Kamu kurumlarının halktan bağış toplaması her zaman saçma bir durum. Neredeyse soluduğumuz havadan bile vergi alınırken bir de kriz zamanlarında cüzdanımıza göz dikiliyor. Emekçilerden bağış toplamak sosyal devlet ve sosyal belediyecilik demek değil. Belediyelerin işçilerden bağış toplamak yerine onların yükünü hafifletmek için yapabileceği şeyler var. Elektrik, su, doğalgaz gibi hizmetler ücretsiz bir şekilde verilebilir. Devletin bu süreçte “evde kal” demenin ve bağış toplamanın ötesinde yapabilecekleri veya yapması gerekenler ise çok daha uzun bir liste. Başta herkese ücretli izin hakkının tanınması olmak üzere, emek örgütleri tarafından da dillendirilen birçok talep bu süreçte pekâlâ hayata geçirilebilir.
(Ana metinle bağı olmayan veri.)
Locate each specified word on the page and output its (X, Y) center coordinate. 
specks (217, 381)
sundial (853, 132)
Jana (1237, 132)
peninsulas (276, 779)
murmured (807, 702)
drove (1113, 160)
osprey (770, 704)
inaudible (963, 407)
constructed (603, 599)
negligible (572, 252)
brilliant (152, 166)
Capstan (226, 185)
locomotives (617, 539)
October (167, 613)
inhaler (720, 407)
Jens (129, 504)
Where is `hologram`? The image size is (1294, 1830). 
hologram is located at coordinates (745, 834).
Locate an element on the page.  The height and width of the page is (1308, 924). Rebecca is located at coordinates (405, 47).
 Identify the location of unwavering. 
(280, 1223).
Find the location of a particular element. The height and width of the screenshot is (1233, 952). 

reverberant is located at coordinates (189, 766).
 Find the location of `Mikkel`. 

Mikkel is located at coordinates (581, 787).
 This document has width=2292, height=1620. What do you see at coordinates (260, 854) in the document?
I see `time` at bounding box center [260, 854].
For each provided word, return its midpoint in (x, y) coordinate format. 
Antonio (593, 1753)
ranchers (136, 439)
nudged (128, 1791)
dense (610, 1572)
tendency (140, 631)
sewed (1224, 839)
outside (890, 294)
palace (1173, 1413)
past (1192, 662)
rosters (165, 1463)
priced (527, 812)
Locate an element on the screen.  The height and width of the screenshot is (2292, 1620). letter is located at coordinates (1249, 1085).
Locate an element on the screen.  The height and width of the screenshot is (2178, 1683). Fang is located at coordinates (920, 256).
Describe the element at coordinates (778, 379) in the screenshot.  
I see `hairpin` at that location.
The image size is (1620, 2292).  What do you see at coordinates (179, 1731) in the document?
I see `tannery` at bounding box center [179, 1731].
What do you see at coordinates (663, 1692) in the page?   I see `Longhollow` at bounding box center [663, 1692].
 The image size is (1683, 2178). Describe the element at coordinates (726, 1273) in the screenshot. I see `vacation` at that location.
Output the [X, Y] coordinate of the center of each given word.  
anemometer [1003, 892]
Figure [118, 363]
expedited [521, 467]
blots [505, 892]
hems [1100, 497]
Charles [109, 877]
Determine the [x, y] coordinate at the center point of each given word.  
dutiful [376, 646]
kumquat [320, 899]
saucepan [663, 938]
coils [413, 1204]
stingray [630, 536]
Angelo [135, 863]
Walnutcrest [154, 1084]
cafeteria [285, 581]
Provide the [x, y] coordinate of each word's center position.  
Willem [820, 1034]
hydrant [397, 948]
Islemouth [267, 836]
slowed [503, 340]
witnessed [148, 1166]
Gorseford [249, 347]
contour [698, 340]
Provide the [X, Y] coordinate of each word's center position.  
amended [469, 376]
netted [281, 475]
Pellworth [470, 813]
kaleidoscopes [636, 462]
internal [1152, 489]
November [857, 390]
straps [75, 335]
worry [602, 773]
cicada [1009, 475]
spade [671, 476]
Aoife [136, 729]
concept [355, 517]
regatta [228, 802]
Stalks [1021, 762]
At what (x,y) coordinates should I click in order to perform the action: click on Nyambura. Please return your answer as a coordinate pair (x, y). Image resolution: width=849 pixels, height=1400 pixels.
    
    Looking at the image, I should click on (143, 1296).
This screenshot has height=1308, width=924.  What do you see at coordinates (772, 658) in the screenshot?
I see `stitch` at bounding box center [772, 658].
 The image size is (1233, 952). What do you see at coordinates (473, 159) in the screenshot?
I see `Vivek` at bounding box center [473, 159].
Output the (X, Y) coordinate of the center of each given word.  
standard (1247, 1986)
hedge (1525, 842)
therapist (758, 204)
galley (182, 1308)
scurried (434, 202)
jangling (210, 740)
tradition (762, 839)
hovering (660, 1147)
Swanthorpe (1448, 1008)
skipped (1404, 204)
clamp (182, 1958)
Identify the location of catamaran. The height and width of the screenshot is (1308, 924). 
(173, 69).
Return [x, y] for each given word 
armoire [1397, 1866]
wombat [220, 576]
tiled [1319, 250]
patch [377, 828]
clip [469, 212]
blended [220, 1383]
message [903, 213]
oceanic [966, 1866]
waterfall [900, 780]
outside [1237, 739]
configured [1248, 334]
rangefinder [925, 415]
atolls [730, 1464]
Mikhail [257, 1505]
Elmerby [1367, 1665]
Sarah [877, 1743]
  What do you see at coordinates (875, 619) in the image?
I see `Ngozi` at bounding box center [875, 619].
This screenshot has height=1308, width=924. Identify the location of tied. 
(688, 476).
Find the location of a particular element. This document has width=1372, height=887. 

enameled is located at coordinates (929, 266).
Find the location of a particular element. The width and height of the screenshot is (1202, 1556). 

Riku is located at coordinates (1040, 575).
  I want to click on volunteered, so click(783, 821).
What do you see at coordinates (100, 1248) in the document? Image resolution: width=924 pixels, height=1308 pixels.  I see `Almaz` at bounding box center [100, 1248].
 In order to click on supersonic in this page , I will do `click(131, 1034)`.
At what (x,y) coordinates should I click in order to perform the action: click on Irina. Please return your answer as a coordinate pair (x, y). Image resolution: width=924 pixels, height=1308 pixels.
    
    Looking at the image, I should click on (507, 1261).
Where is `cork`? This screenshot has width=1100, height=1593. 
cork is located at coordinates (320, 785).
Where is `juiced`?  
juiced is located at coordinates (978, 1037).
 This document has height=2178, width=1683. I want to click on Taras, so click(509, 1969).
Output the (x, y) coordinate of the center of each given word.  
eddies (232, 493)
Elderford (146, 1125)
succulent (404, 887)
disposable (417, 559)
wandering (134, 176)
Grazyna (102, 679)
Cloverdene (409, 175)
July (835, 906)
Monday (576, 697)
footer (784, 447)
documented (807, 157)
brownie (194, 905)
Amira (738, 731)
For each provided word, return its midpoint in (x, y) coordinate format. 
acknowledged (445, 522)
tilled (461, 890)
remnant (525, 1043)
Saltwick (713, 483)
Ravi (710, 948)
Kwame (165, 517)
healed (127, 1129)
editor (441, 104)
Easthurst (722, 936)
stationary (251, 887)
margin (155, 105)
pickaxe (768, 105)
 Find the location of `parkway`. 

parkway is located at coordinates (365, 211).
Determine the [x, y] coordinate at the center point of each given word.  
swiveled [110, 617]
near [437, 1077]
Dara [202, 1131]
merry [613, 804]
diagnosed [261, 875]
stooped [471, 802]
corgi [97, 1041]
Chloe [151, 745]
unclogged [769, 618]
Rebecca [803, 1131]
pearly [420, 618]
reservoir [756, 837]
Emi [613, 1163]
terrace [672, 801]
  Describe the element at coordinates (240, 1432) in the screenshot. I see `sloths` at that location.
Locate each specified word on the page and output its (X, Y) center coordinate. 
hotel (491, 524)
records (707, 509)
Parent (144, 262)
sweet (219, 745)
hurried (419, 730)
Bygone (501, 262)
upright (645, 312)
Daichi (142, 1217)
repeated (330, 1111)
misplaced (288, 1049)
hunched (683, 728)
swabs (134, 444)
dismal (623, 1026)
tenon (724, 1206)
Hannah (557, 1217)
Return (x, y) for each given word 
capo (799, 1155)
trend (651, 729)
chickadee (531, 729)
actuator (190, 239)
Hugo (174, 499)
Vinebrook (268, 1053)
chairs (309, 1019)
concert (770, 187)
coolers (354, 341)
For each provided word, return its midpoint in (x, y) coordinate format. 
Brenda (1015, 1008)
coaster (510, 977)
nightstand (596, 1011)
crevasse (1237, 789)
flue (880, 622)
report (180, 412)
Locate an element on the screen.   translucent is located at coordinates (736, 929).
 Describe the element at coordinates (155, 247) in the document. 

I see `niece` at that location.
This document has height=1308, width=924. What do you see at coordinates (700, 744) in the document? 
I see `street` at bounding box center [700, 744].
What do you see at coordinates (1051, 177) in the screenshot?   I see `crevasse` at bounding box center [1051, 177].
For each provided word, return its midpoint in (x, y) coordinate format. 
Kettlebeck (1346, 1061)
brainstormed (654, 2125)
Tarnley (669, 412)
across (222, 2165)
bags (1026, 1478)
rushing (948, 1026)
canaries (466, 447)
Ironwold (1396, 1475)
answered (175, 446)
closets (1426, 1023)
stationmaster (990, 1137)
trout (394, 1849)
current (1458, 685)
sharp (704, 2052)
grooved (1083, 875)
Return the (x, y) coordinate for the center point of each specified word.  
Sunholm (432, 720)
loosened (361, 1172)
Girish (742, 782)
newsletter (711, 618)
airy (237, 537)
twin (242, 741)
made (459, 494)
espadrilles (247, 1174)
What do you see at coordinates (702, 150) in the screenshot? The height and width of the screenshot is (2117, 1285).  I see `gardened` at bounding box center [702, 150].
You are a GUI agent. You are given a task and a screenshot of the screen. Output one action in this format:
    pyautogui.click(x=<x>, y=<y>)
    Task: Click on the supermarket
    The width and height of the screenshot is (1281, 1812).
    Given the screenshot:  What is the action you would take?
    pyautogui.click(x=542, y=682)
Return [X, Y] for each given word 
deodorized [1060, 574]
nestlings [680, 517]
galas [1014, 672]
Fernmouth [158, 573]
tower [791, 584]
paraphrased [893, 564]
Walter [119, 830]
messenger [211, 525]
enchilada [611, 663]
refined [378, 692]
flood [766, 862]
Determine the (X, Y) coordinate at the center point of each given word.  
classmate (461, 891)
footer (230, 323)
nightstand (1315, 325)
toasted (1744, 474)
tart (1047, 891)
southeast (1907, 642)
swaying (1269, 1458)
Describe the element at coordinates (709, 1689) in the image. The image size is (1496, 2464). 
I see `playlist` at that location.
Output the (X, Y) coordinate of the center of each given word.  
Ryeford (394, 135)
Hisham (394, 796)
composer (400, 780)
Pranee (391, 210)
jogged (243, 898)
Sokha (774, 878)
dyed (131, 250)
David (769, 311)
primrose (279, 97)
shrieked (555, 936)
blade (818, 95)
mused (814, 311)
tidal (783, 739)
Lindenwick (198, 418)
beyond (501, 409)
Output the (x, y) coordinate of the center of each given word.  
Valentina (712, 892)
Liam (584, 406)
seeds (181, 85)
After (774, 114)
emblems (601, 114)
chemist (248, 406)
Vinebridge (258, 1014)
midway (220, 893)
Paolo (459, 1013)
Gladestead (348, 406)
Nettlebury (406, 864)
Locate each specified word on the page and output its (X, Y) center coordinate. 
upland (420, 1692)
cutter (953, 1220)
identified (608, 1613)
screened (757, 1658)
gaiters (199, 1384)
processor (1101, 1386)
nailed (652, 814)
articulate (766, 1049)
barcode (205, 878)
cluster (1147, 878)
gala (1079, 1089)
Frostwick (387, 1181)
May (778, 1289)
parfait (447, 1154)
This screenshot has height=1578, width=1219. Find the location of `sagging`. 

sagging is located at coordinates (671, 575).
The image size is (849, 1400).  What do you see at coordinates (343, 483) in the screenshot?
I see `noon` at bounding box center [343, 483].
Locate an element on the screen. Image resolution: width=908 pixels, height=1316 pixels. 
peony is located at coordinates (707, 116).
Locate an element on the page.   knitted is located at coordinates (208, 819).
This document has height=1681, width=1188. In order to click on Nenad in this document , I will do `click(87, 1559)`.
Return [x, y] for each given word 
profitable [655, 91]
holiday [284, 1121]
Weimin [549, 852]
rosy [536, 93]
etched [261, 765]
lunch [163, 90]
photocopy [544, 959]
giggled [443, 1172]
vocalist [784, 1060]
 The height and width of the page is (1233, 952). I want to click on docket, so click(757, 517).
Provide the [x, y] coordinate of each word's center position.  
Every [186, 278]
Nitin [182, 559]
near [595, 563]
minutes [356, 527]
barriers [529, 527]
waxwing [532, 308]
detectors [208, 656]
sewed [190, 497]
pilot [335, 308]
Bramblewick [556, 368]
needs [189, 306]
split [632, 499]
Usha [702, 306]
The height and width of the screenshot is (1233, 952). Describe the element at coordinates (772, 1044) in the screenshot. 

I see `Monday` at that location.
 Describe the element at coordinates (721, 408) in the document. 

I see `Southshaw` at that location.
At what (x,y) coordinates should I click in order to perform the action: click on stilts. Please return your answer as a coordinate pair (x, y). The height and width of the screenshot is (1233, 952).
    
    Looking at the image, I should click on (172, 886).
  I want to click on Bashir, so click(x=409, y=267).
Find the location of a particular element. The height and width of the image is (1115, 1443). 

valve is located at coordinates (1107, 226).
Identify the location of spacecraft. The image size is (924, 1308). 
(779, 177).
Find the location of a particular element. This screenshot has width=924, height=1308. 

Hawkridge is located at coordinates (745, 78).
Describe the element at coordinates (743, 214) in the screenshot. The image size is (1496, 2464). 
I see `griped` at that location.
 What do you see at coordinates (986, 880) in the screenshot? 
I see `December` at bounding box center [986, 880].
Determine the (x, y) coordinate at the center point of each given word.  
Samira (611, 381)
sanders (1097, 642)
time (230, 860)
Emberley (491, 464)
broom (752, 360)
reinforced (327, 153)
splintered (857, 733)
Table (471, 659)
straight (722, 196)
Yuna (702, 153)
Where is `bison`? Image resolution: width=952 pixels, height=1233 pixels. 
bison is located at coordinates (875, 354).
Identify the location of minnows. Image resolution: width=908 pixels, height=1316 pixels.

Ancak devletin önceliği sermayeyi korumak.
Üstelik Türkiye’de hiçbir konu olduğu şekliyle, kendi halinde tartışılamıyor. Her konuda mutlaka iktidar tarafından siyasi kutuplaşmayı körükleyen ve rövanşist yeni bölünmeler yaratılıyor. İktidar bu süreçte kendisinden bağımsız olarak gelişebilecek her türlü girişimi engellemeye çalışıyor. Alkış protestolarının sönümlendirilmesi, mahallelerdeki bağımsız dayanışma ağlarının muhtarlar aracılığıyla valilik üzerinden engellenmeye çalışılması gibi CHP’li belediyelerin bağış kampanyası da “devlet içinde devlet olmaz” denilerek siyasi rekabetin mezesi haline getirilmeye çalışılıyor.
“Korona fırsatı”
Cumhurbaşkanı’nın “milli yardım kampanyası” başlatmasının ardından, CHP’li 11 büyükşehir belediyesinin yardım toplamasının engellenmesi için valiliklere yazılar gönderildi, nihayetinde de İstanbul ve Ankara belediyelerinin banka hesapları bloke edildi. İçişleri Bakanı “işkilleniyorum, yardım toplayanlar başka devlet, yeni hükümet oluşturmak istiyor” dedi. Toplanan yardımların ihtiyaç sahiplerine ulaştırılmaktan başka amaçlar için kullanılabileceğine dair şüphesinin olması, ilginç.
İktidar yardım/bağış toplanmasının ve dağıtımının kontrolünün sadece kendisinde olmasını istiyor. Sadece Cumhurbaşkanı Erdoğan’ın verdiği iban numarasına bağış gönderilsin, bağışlar devletin kurduğu vakıflara aktarılsın, bu vakıflar dağıtımı yapsın isteniyor. İktidar halktan vergi, bağış, yardım gibi farklı başlıklarda toplanan paraların başkalarına bırakılamayacak kadar ciddi bir mesele olduğunu, deprem vergilerinden biliyor.
İktidar paranın kontrolünün yanı sıra işin siyasi puanını da kimseye kaptırmak istemiyor. AKP iktidara geldiğinden beri sosyal yardımları bir temel hak olarak uygulamak yerine, sadece kendi varlığına bağlı birer lütuf olarak sundu. Hak olanın lütuf gibi dağıtılması korona yardımlarında da devam ediyor. Milyonlarca insanın hayatının risk altında olduğu bu koşulları kendi siyasi hanesine artı olarak yazılacak bir fırsat gibi görüyor. Dahası yerel belediyelerin korona sebebiyle topladığı yardımları bile başkanlık rejimiyle birlikte hedeflenen merkezileşmeye karşı bir tehdit unsuru olarak kabul ediyor.